Supplied passage =>
= William Edwards Cook =

American painter

William Edwards Cook (August 31, 1881 – November 10, 1959) was an American-born expatriate artist, architectural patron, and long-time friend of American writer Gertrude Stein. Following his 1903 departure from the U.S., Cook resided in Paris, Rome, Russia, and on the island of Mallorca, in the Balearic Islands off the eastern coast of Spain. Today he is chiefly remembered not for his artistic achievements, but because, during World War I, he taught Stein to drive an automobile so that she could contribute to the French war effort, and because, in 1926, he commissioned the Swiss architect Le Corbusier (whose career was at an early stage) to design an innovative cubist home, on the outskirts of Paris, now called Maison Cook or Villa Cook.

(Text and element-pointing records)

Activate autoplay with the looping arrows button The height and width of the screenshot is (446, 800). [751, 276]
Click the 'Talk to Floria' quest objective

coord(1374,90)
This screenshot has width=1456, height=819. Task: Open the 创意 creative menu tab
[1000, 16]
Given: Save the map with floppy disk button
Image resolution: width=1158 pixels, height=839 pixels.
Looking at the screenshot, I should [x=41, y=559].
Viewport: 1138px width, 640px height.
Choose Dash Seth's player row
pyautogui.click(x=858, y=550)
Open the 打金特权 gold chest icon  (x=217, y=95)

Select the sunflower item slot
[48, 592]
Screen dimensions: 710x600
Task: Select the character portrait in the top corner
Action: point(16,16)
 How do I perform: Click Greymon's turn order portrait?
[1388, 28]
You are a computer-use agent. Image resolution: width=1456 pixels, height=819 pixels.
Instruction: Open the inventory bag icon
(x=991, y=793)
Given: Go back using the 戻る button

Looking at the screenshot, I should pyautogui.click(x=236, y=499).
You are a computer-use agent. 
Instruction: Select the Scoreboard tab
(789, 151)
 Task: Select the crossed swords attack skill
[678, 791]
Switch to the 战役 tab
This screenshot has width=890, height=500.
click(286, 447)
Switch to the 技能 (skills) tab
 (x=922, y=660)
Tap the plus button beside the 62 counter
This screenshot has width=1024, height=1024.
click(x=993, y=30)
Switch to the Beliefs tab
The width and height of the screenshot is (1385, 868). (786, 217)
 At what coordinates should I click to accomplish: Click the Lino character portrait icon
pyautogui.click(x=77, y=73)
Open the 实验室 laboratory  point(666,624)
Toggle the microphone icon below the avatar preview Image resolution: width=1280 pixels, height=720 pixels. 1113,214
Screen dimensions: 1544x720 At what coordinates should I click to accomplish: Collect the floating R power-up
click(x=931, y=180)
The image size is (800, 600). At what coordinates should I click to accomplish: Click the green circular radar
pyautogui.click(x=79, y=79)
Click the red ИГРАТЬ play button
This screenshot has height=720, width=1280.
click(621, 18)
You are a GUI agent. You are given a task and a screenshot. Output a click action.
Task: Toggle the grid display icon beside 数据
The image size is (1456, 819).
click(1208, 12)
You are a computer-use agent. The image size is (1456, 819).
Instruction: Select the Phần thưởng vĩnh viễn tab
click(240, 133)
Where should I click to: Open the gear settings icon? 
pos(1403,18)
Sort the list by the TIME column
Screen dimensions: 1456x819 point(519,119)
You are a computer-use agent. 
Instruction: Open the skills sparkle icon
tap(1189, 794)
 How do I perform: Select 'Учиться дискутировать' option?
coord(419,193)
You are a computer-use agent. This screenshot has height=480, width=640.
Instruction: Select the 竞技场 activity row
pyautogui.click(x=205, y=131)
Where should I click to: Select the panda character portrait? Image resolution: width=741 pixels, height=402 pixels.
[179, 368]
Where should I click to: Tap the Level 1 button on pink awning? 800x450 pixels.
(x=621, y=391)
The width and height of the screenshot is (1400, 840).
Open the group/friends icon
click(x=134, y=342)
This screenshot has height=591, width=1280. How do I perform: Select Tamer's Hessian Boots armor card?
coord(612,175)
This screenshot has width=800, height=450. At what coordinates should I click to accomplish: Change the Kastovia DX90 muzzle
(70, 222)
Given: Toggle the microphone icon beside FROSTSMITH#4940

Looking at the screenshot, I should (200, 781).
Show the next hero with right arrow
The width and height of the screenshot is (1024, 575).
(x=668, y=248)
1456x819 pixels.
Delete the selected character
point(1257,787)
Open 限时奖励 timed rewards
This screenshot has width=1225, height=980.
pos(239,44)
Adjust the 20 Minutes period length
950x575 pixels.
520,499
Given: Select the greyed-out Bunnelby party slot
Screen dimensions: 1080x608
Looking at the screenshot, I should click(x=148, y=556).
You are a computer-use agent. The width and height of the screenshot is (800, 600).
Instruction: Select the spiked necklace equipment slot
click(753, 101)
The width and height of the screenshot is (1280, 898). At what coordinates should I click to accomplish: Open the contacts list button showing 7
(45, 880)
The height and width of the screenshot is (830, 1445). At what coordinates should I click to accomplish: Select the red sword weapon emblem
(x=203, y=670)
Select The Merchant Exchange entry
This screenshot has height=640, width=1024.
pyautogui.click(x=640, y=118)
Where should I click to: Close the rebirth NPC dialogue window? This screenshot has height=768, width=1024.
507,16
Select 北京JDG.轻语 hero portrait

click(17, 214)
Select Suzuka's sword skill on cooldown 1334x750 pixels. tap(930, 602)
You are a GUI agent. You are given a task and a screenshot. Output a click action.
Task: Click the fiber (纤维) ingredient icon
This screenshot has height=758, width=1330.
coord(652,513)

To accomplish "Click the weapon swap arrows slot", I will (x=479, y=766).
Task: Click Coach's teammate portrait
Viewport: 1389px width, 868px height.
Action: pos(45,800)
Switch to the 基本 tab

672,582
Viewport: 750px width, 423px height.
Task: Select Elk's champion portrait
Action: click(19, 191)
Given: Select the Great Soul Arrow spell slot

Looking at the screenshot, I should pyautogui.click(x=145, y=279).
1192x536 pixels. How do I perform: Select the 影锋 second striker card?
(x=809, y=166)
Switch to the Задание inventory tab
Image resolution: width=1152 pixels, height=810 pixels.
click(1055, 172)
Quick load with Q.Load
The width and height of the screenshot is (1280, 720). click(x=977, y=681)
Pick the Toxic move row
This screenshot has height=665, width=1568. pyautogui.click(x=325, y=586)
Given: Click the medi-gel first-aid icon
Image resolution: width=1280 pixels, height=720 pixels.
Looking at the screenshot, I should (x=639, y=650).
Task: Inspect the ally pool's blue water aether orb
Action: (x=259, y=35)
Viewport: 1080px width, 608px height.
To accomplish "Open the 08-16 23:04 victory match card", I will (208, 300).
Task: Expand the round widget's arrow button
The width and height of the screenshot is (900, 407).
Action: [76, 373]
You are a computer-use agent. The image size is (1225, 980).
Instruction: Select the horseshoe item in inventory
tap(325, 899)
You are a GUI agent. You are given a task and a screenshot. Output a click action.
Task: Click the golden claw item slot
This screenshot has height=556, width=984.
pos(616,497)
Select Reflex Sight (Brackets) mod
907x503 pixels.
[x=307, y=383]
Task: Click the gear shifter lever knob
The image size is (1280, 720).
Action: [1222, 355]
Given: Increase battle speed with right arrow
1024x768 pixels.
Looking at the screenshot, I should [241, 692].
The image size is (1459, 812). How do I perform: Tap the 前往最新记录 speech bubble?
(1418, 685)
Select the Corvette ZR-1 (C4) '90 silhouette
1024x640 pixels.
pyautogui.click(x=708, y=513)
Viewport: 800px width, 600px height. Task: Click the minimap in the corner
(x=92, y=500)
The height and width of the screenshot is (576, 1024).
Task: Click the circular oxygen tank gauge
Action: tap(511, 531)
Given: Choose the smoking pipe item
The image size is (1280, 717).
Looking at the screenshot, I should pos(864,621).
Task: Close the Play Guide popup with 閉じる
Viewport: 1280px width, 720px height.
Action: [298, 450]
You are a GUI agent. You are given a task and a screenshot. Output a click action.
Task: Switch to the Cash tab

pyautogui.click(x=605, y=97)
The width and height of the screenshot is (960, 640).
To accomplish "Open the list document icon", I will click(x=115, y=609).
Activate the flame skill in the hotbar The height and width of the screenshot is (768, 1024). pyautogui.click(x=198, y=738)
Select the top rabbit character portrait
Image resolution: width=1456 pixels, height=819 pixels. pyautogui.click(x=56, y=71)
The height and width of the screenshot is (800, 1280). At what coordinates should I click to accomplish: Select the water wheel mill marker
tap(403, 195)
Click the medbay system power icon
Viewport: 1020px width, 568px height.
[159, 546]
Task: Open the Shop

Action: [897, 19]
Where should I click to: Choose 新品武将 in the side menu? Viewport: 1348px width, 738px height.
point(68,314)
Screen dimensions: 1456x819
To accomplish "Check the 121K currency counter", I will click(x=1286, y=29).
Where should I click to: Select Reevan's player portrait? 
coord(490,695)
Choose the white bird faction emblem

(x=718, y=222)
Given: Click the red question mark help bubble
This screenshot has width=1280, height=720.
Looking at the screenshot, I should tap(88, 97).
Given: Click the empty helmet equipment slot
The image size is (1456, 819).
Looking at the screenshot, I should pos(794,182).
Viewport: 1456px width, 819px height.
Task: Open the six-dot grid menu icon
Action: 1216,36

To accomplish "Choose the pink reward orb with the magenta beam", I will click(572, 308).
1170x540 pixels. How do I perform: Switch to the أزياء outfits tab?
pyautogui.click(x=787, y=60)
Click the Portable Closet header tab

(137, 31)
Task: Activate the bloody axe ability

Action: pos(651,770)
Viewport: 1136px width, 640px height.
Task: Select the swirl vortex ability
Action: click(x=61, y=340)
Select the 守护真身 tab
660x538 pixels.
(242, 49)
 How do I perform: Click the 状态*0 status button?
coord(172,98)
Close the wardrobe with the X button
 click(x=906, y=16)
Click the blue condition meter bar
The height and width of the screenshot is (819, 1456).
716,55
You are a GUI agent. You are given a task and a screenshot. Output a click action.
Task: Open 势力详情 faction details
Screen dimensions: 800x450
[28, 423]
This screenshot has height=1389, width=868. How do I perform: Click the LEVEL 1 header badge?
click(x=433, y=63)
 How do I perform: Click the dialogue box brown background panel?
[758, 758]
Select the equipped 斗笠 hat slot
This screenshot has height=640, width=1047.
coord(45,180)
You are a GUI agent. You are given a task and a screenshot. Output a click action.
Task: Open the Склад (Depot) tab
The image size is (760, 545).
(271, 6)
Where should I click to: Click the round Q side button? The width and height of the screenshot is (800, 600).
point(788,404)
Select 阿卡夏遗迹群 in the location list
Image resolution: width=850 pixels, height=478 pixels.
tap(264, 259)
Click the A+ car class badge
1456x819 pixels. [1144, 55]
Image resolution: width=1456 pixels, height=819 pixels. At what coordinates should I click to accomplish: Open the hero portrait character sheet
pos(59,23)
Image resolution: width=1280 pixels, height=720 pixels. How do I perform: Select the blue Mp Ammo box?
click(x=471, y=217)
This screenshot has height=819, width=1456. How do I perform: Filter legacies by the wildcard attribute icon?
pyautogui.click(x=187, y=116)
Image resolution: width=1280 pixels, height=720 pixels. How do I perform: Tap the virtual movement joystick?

Prompt A =>
According to the passage about William Edwards Cook, what did Cook teach Gertrude Stein during World War I?
Prompt B =>
Repeat word for word the part of the passage about William Edwards Cook that begins at the words "William Edwards Cook (August" and stops after "or Villa Cook.".

Full response A =>
He taught her to drive an automobile.

Full response B =>
William Edwards Cook (August 31, 1881 – November 10, 1959) was an American-born expatriate artist, architectural patron, and long-time friend of American writer Gertrude Stein. Following his 1903 departure from the U.S., Cook resided in Paris, Rome, Russia, and on the island of Mallorca, in the Balearic Islands off the eastern coast of Spain. Today he is chiefly remembered not for his artistic achievements, but because, during World War I, he taught Stein to drive an automobile so that she could contribute to the French war effort, and because, in 1926, he commissioned the Swiss architect Le Corbusier (whose career was at an early stage) to design an innovative cubist home, on the outskirts of Paris, now called Maison Cook or Villa Cook.